Um Deutschland macht Diemer aus zwei Gründen einen Bogen. Hierzulande braucht er eine Genehmigung der Finanzaufsicht BaFin, um Kredite zu vergeben, und die hat er noch nicht. Zudem gibt es in Deutschland schon viele Anbieter, die Informationen über Kreditsuchende liefern.
Damit er sein Geld wiedersieht, muss Diemer seine Schuldner gründlich durchleuchten. Begeistert erklärt der Jungunternehmer das Konzept: „Aus den Spuren der Nutzer im Netz erkennt unser Algorithmus Muster, mit denen sich schlechte von guten Schuldnern unterscheiden lassen. Bis zu 15 000 Daten je Person werden dabei ausgewertet.“ Die Software merkt zum Beispiel, ob beim Kreditantrag geschummelt wird – nämlich wenn Name und Adresse flott eingetippt werden, aber bei der Eingabe des Arbeitgebers viel Zeit verstreicht, weil der Antragsteller sich hier erst eine Lüge einfallen lassen muss.
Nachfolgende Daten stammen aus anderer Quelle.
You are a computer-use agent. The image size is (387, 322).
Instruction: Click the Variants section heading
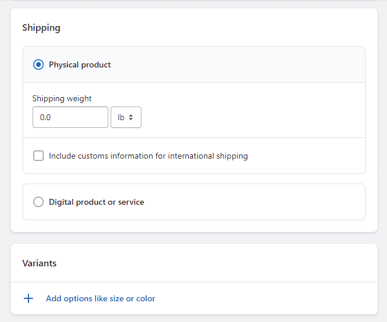(x=40, y=263)
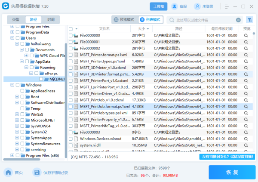Preview File0000000 with its magnifier icon
The height and width of the screenshot is (182, 258).
coord(246,35)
Stellt die Software fest, dass der Antragsteller vorher auf Web-Seiten surfte, die über Privatinsolvenz oder Pfandleihe für Überschuldete informieren, zieht sie Punkte vom Rating ab. Zudem wird blitzschnell über Behördendatenbanken abgeglichen, ob die Adresse von gestohlenen Pässen oder Ausweisen stammt. Wer will, kann Kreditech auch Einblick in sein Facebook-Profil oder sein Amazon-Konto erlauben, um einen soliden Lebensstil zu demonstrieren. Das tun bisher aber nur wenige.
Entscheidend ist, dass die Software nicht aufgrund festgelegter Kriterien über die Kreditvergabe entscheidet, sondern diese an die Erfahrungen mit bisherigen Schuldnern anpasst. Je mehr Kredite vergeben werden, desto mehr lernt Big Brother dazu.
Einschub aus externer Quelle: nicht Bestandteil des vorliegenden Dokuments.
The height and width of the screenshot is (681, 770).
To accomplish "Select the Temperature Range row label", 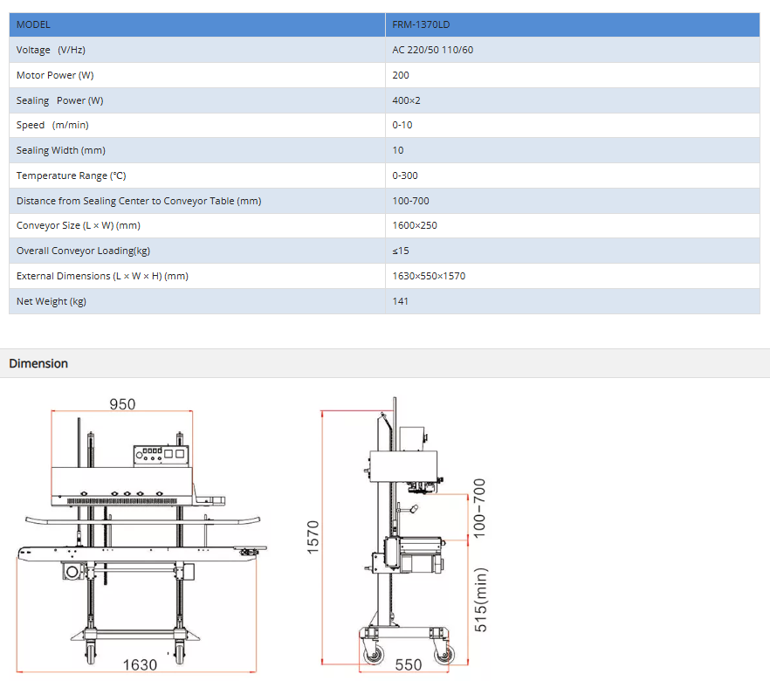I will click(x=71, y=175).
85 Prozent der Kreditanfragen lehnt Kreditech nach eigenen Angaben ab. Trotzdem haben die Hamburger allein im August sieben Millionen Euro verliehen. Wegen der kurzen Laufzeiten der Mikrokredite von einer Woche bis zu einem Monat komme das Geld aber schnell wieder rein.
In etablierten Kreditech-Märkten wie Polen, Tschechien oder Spanien fallen bisher im Schnitt etwas weniger als zehn Prozent des Kreditvolumens aus, beim Einstieg in neue Märkte sind die Ausfallraten wesentlich höher. Das hohe Risiko lässt Diemer sich dort durch Zinsen von bis zu zwölf Prozent je Monat vergüten.
Investoren hat er mit diesem Geschäftsmodell überzeugt und im Juni 40 Millionen Dollar Wagniskapital eingesammelt. Ein Wagnis ist es tatsächlich, denn die mächtige Berliner Gründerfabrik Rocket Internet bringt in Spanien ein ähnliches Konzept auf den Markt. Zudem bauen für Kreditech attraktive Schwellenländer ihren Finanzsektor aus. Die neue indische Regierung etwa verpflichtet demnächst alle Banken, auch den Ärmsten ein Konto anzubieten.
- Kundennutzen: Hoch, da schneller Kredit für Zielgruppen, die keine Bank als Kunde will
- Marktchancen: Mittel, wegen hohem Kreditrisiko und Konkurrenz auf dem Markt
Der Aufstieg der Finanzinnovatoren mag riskant sein für die ambitionierten Gründer vom Schlage Diemers, Hankirs oder Georgadze sowie deren Investoren. Für die Volkswirtschaft ist das Risiko allerdings gleich null, ganz anders als beim überdimensionierten Bankensektor. Schlagen die neuen Geschäftsmodelle fehl, wird kein Steuerzahler in Mitleidenschaft gezogen: Die Finanz-Start-ups sind fast nur mit Eigenkapital finanziert.